Well maybe we could get the compiler to tell us.

What if to the -timeit count we added a lines-compiled/sec calculation ( #lines in all compiled files/timeit time corrected perhaps for running the BE compiler) .
I'd expect for compiling the same files ( the compiler itself) the value would perhaps drift over a small range but could give you an idea of any significant degradation once a baseline was established

Does anyone else think this would perhaps be useful to have as a small performance sanity check on changes/additions ??

The thought is the deed so I implemented support for this on my system but have only been using it intermittently on my development compiler (compiling tests and little programs) not the snapshot.
The values are all over the place ( from 10s lines/sec to 1000s) - it looks like small single files compile much slower than many big files which indicates to me at least that the compiler is (for the cases I tried ) bound by its startup overhead.... but maybe its just wobble

Is it worthwhile to continue down this path , Should I post the changes as a patch ?

Re: Cobra compiler speed degradation (?)

PostPosted: Wed Oct 07, 2009 7:18 am
by Charles
The self compilation time will creep up due to the code base growing. So then it becomes even more interesting to get stats on compilation speed that take source size into consideration. But I've always thought that a count of AST nodes would be more accurate than pure lines:
# not all lines are created equal
x = 1
# vs.
if foo.bar(a.x, b.y) < foo.bar(0, 1), print foo

In terms of performance, I recently did a few optimizations, using the ANTS profiler, but more speed is always welcome. Here are some ideas:

-- The tokenizer/lexer is still the slowest component of the compiler. In addition to optimizing it directly, it might be useful to run it in threads. Anyone with a hyperthreading and/or multicore computer would benefit.

-- The expression "s in ['foo', 'bar']" is a slow expression because it creates a new list every time even though the immutable nature of strings and temporal nature of that list means that it would not have to. This comes up in the parser quite a bit and shows up high on the profile. So InExpr could generate faster code in some cases. Basically if the right hand side is a list or set literal containing primitive literals (there may be other cases, but this is the one that comes up often).

-- The compiler phase "bind implementation" is one of the expensive phases and it is probably amenable to threads as well due to the private nature of method implementations.

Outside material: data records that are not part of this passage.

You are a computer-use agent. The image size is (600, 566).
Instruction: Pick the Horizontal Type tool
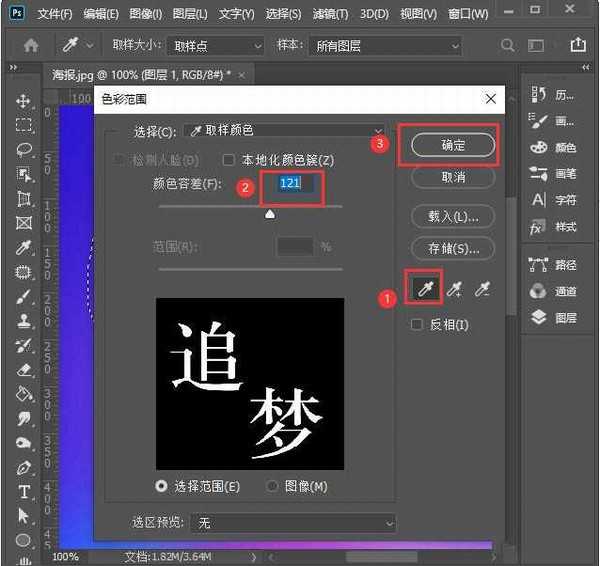24,491
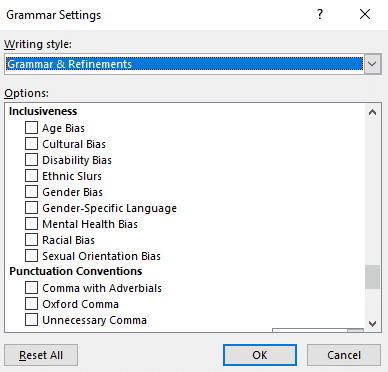
Task: Enable Comma with Adverbials option
Action: click(31, 288)
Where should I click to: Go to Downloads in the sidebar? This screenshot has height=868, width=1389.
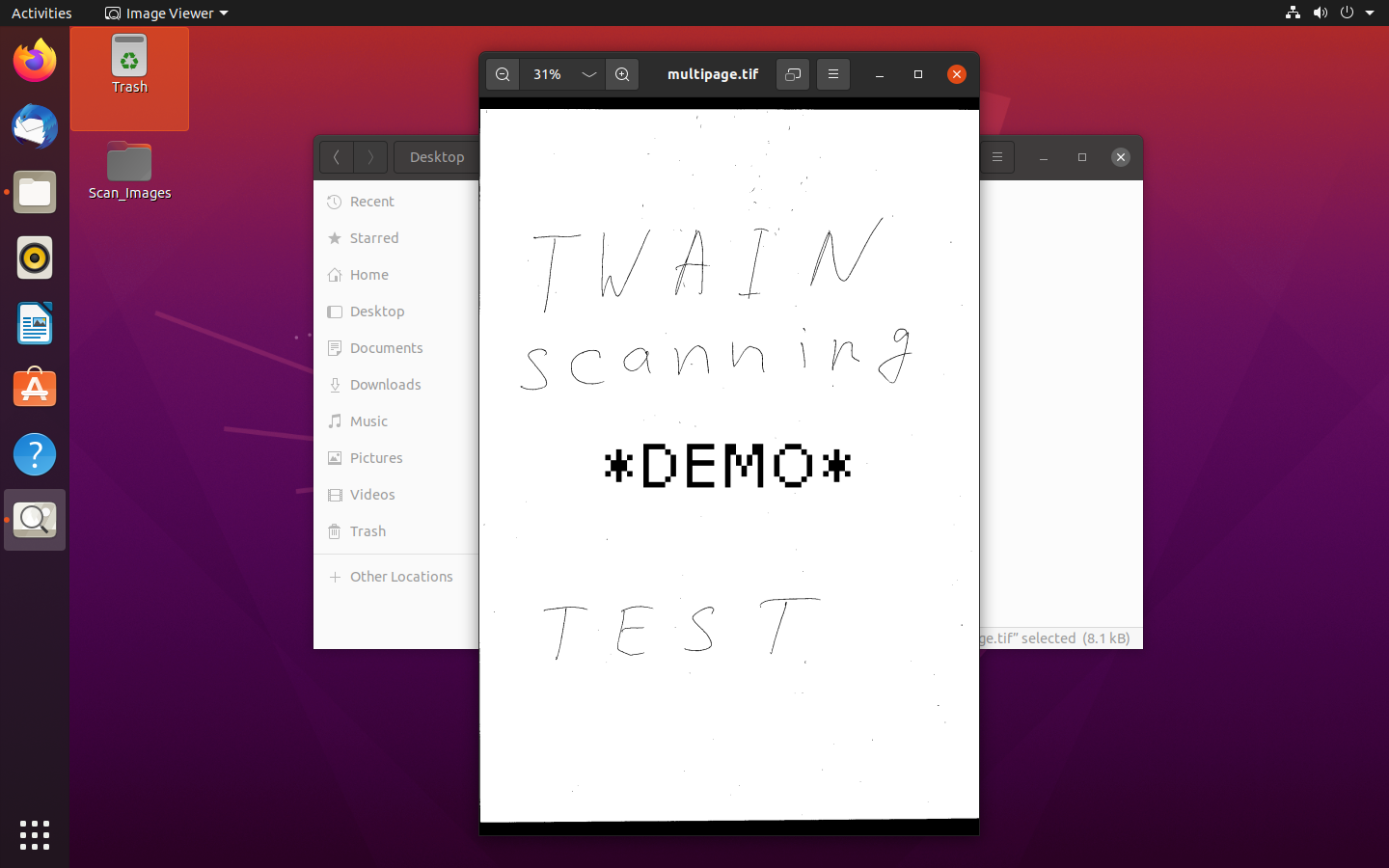(385, 385)
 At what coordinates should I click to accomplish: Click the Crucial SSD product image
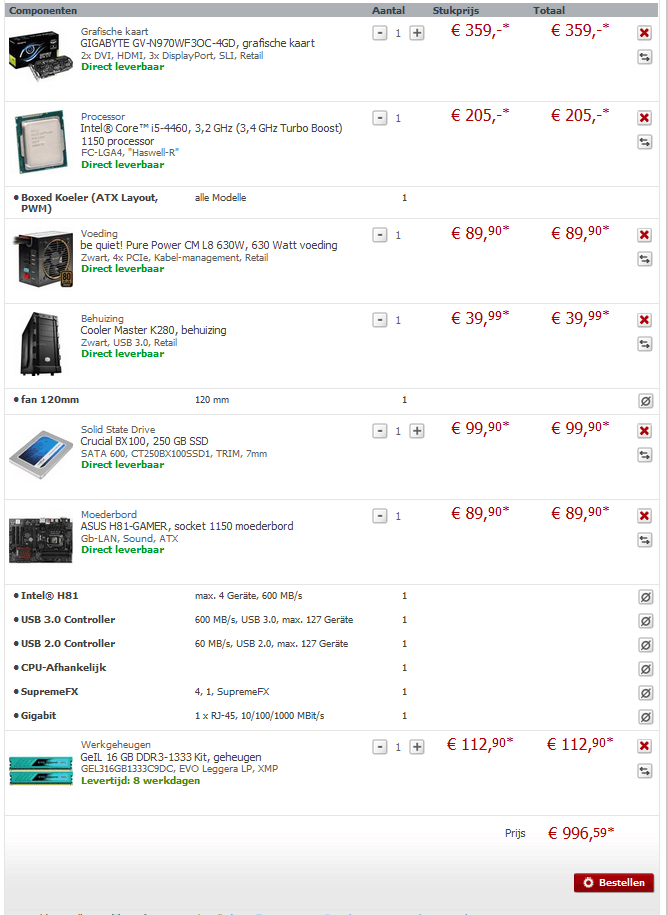[x=41, y=455]
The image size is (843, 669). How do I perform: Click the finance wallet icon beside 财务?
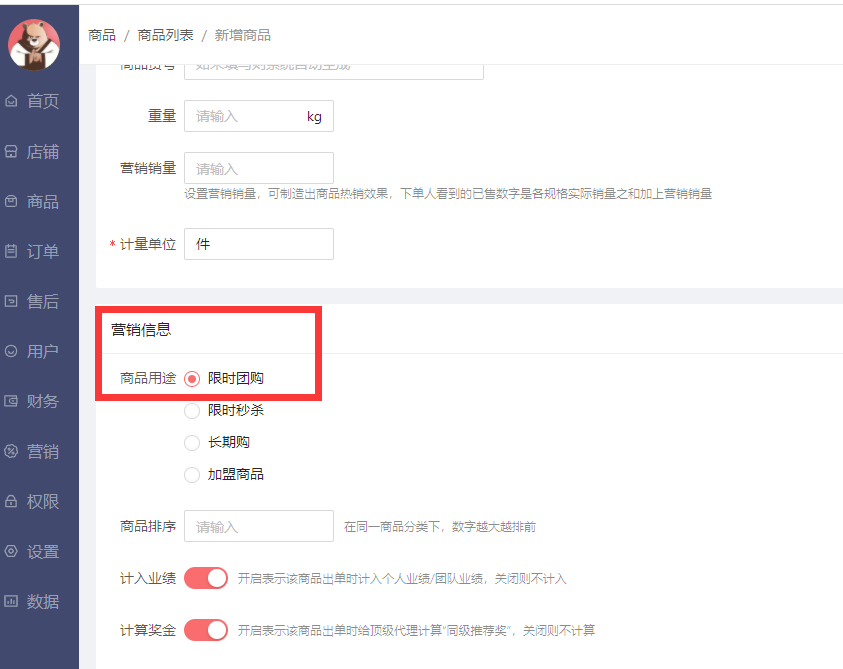[x=12, y=401]
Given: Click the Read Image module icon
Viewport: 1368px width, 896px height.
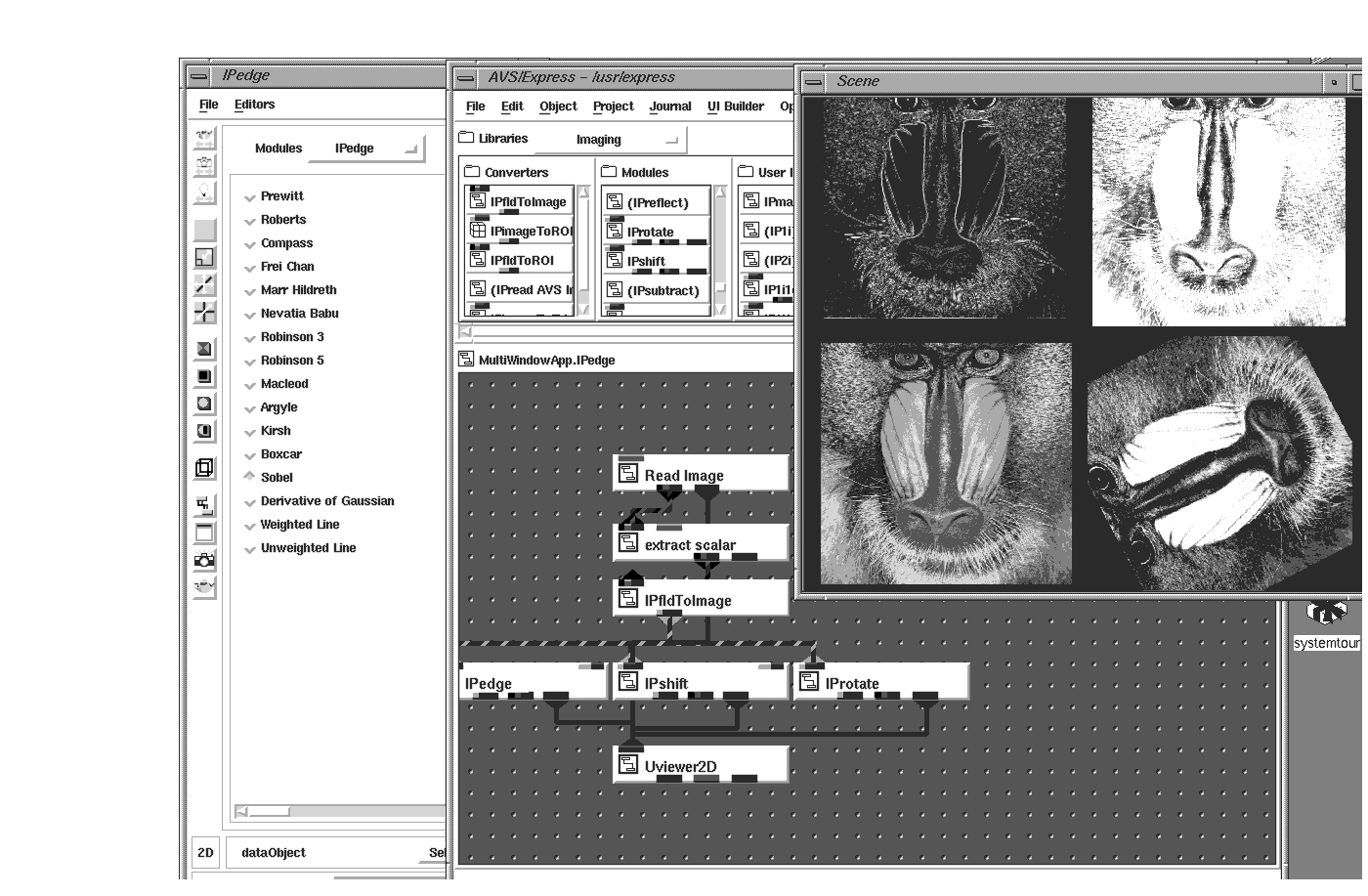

-- Locating extension methods is still a source of slow down (although not as bad as before). Smarter caching could be done here, I think.

-- The compiler does a regular assembly load instead of a reflection-only load which would not only be faster, but more appropriate. However, I had problems with reflection-only assembly loading on old versions of Mono (1.x days) which is why I did the regular load.

-- If we can get the Mono C# compiler working on .NET then on .NET we can drop the extra disk I/O and process invocation. We have that now on Mono. AND we can explore the idea of generating their nodes directly which would skip their lexer and parser.

Getting back to AST node count, we could have a "def nodeCount as int" method on nodes and override to count subnodes. Or get fancy and use reflection on properties (although we may need to mark properties to indicade subnodes). See .hasError and SubnodesAttribute for ideas on these two approaches.

-Chuck

Re: Cobra compiler speed degradation (?)

PostPosted: Sat Oct 24, 2009 4:13 am
by hopscc
Heres a patch file that provides a display of the count of lines, nodes and tokens compiled (when -timeit is specified) and a calculation of n{lines,nodes,tokens)/sec compilation speed.

I implemented the nodes count as an additional phase using a visitor rather than augmenting the node items directly (separation of functions)
- this necessitated providing some accessor properties for some of the Syntax nodes.
Dunno if the node walking calculation is 100% correct but it is perhaps somewhat representative (and if nothing else provides an example of accessing the AST nodes down to expressions).

On my system the results when compiling the compiler look like this;
Code: Select all
 ../Source > ./mkcobcsh
Compilation succeeded
timeit = 00:00:30.8697907
38854 lines compiled = 1258.67 lines/sec
113110 nodes compiled = 3664.19 nodes/sec
206523 tokens compiled = 6690.30 tokens/sec
../Source >

Re: Cobra compiler speed degradation (?)

PostPosted: Sun Oct 25, 2009 12:38 am
by Charles
Applied but 2 problems:

-- The time includes the *run-time* of the program which skews and invalidates the "per second" stats.

-- No test case. Don't need a lot of verification, but certainly want to do a basic test.

I don't have time for these right now so I added ticket:182.